══ EXERCISE INPUTS ══

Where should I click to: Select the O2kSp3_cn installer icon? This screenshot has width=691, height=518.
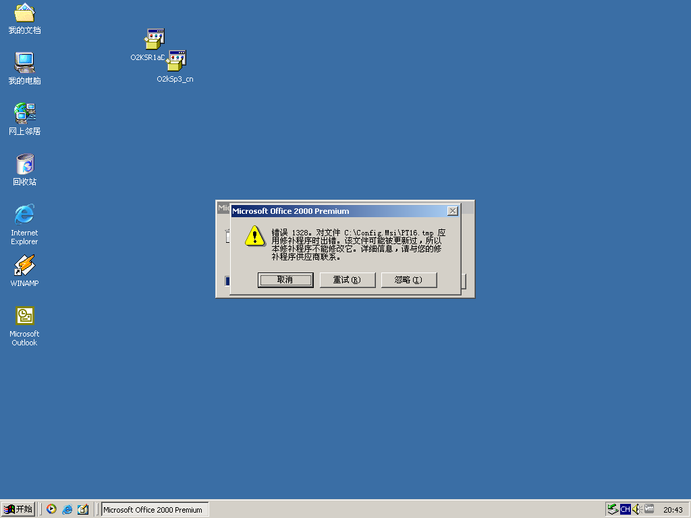pos(175,61)
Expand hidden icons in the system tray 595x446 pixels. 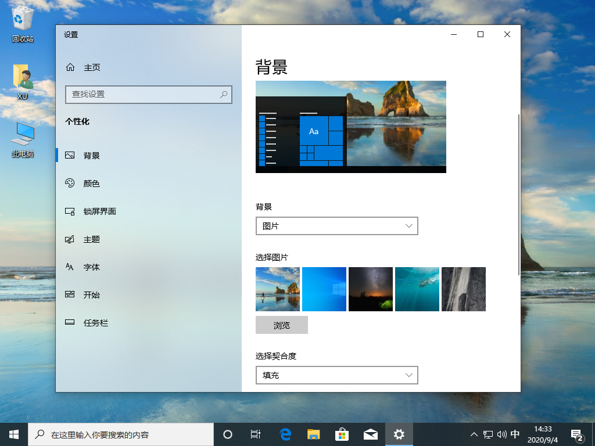(474, 434)
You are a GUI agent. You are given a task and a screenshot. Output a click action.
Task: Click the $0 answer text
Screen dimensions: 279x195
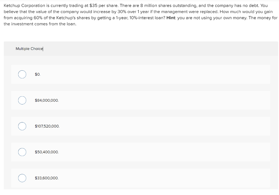pos(37,74)
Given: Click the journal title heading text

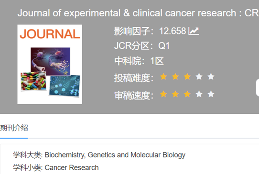Looking at the screenshot, I should (x=138, y=13).
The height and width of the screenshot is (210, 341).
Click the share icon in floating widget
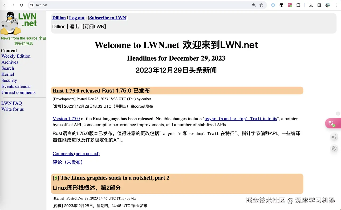(334, 137)
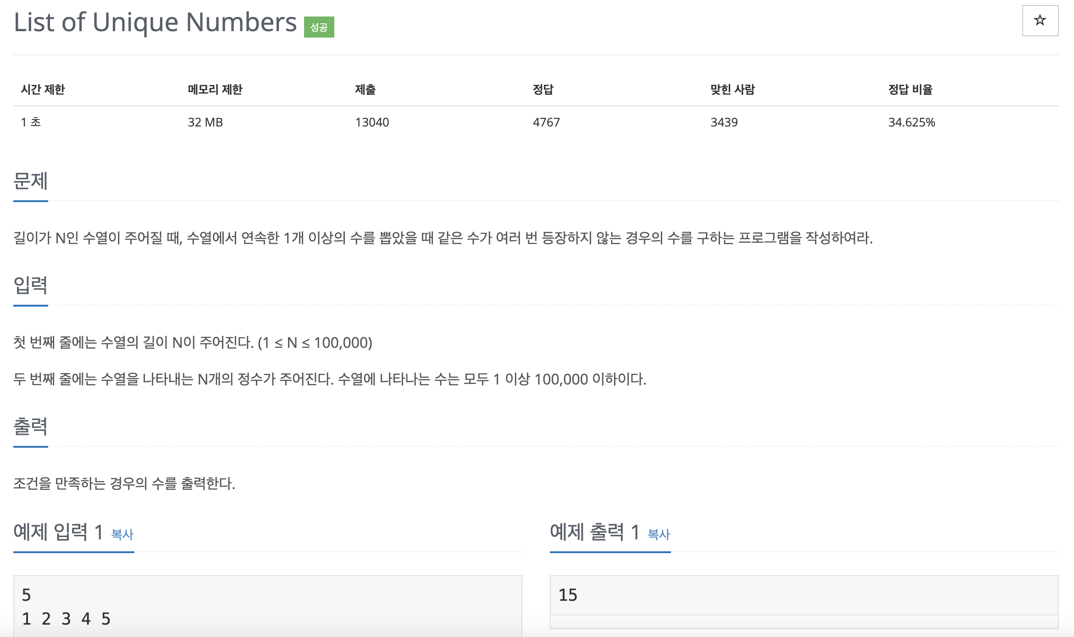The width and height of the screenshot is (1074, 637).
Task: Click the submissions count 13040
Action: [372, 122]
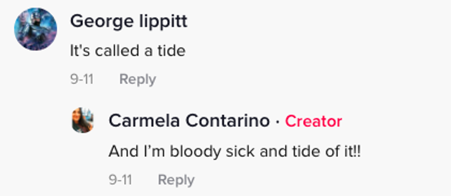
Task: Click the pink Creator badge
Action: (313, 121)
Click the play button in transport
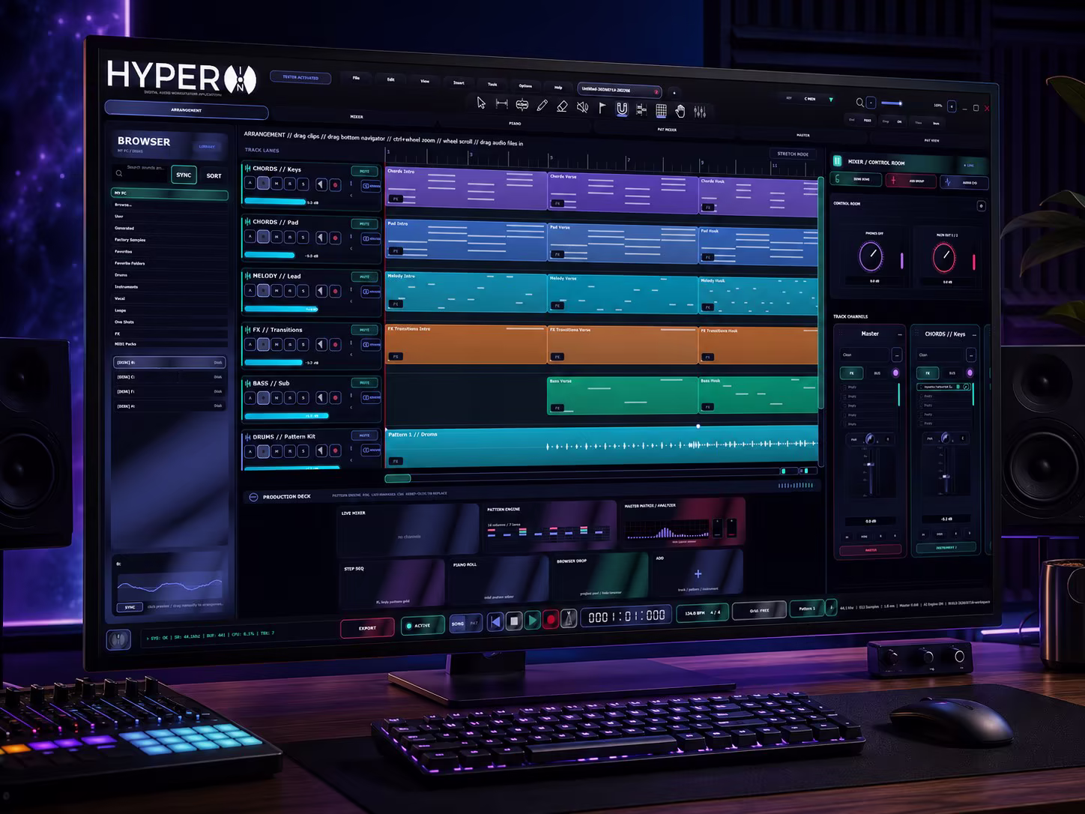The height and width of the screenshot is (814, 1085). pyautogui.click(x=532, y=620)
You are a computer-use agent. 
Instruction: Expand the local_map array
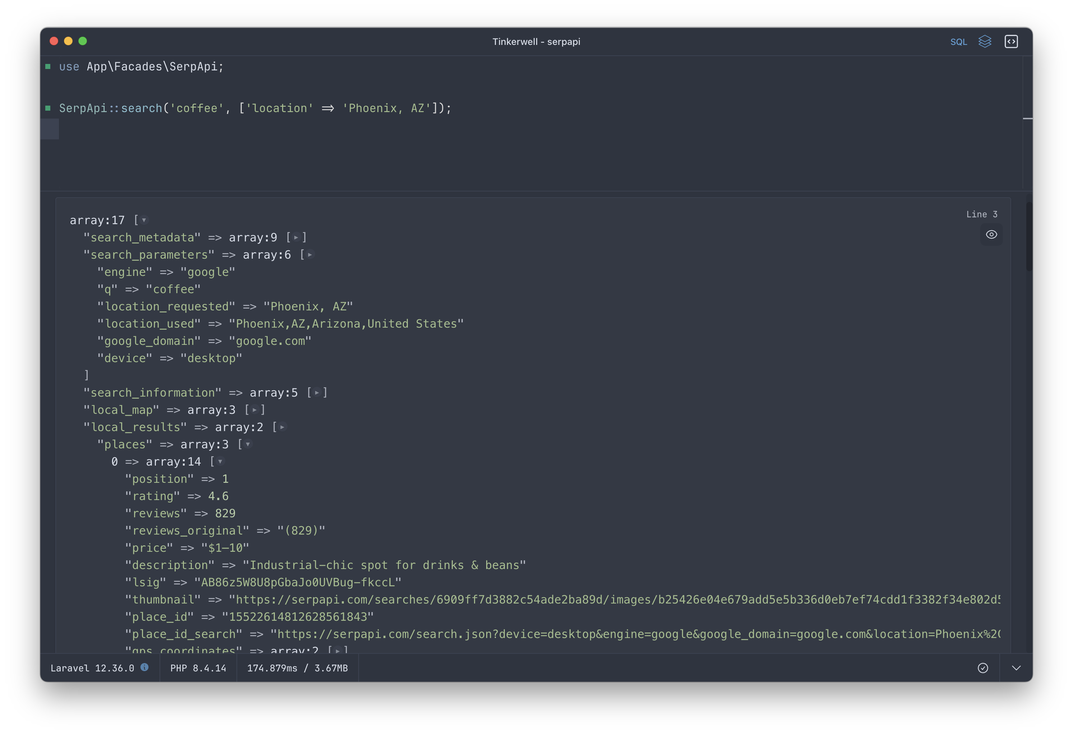click(254, 410)
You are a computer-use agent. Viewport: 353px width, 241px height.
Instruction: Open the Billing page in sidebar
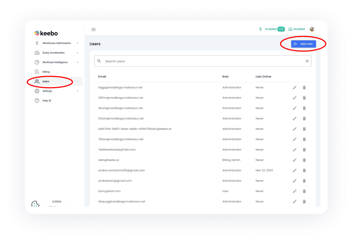coord(46,72)
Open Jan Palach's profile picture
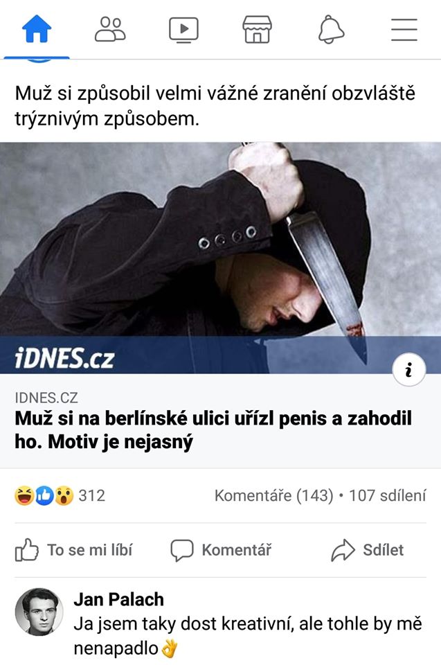 pyautogui.click(x=39, y=612)
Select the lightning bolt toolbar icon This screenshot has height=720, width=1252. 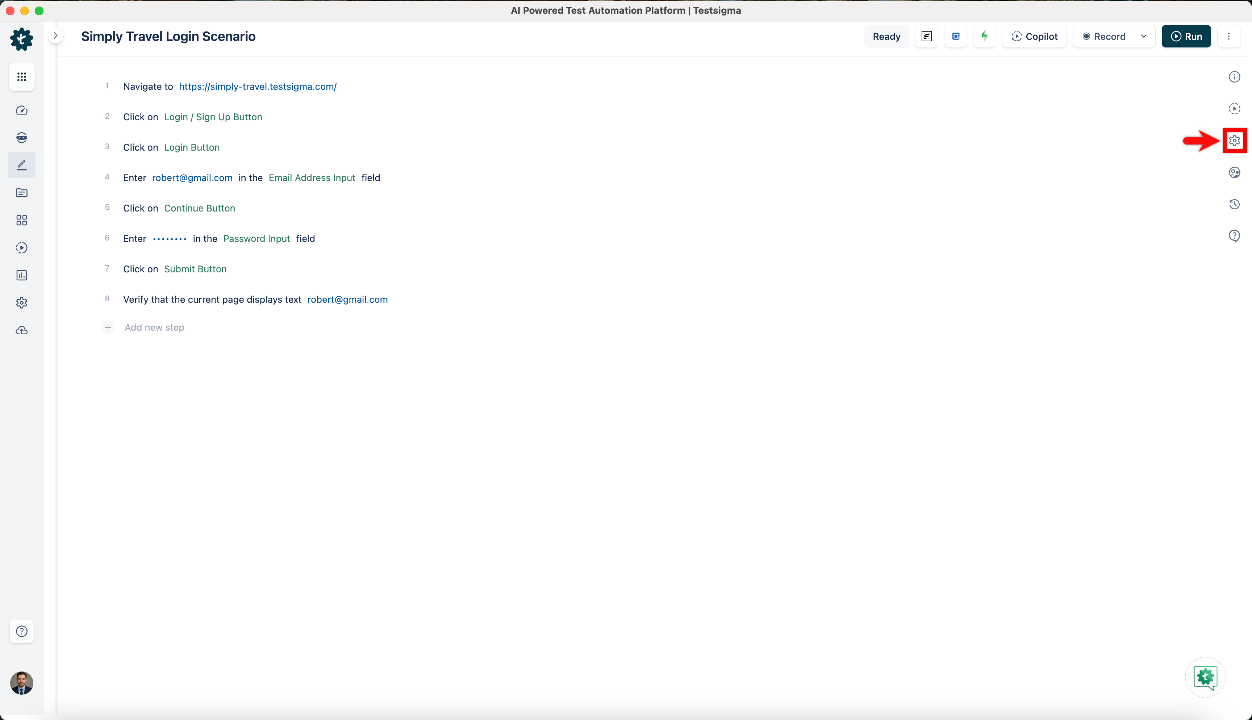click(984, 36)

═══

Copy the records from the line with "Click the play button in transport" up to and including the line with "coord(46,72)", omitting the pictures.

### [PROBLEM SOLUTION]
Click the play button in transport
The height and width of the screenshot is (814, 1085). pyautogui.click(x=532, y=620)
You are a computer-use agent. 
Instruction: Expand the local_map array
click(254, 410)
You are a computer-use agent. Viewport: 353px width, 241px height.
Instruction: Open the Billing page in sidebar
coord(46,72)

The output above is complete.